How do you get out of brain stew?
In these cases, I just need two things
- Stop trying
Sometimes you need to stop trying. If you find yourself in the desperation loop of a brain stew, just stop. Please. Leave it for a moment.
- Take some fresh air
Just like that: rest, change to another topic and return to the problem later or maybe the next day. Uncountable times it has happened to me that the next day I land again to the problem I was dealing with the day before and it is a matter of minutes when I say “Oh, this wasn’t so difficult, was it?”
- Take a piece of paper
This is powerful! Start writing the description of what is happening to you. Like, literally, write what is happening: “I started with this problem, which seemed easy but…”, “Then I tried this an was only worse…”. You cannot imagine how clarifying writing can be. It puts things into perspective, and shows what is the next reasonable thing to do.
How not to get into it?
So far, we’ve seen how to try and leave this mind state if you get trapped in it. But how to avoid it in the first place?

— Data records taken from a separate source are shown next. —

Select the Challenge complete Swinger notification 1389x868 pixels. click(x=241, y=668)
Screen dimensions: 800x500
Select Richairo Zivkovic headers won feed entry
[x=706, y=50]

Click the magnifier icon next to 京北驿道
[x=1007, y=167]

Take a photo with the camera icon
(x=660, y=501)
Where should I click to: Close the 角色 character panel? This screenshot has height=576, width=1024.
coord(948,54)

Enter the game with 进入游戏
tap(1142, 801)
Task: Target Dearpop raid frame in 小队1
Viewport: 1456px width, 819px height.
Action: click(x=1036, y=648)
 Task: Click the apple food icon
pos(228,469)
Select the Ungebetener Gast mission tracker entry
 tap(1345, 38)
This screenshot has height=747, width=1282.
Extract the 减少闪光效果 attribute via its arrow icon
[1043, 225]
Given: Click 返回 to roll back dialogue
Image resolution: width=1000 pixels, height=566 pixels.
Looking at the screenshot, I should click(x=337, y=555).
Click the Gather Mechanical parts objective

For solving this problem, I myself try two things: doing a weekly schedule, and force myself to use just the time I planned for solving a problem and not a minute more (this is very hard when you are immersed in an interesting and/or frustrating topic)
Preparing a weekly template is one of the most surprisingly simple and useful ways to avoid brain stews. If you stick to it, the shadows of brain stew are lost long before they catch you because you are already working on another fresh task. It also helps in covering all the tasks that you foresee along the days—those that are typically kept in the drawer for weeks and weeks. All advantages!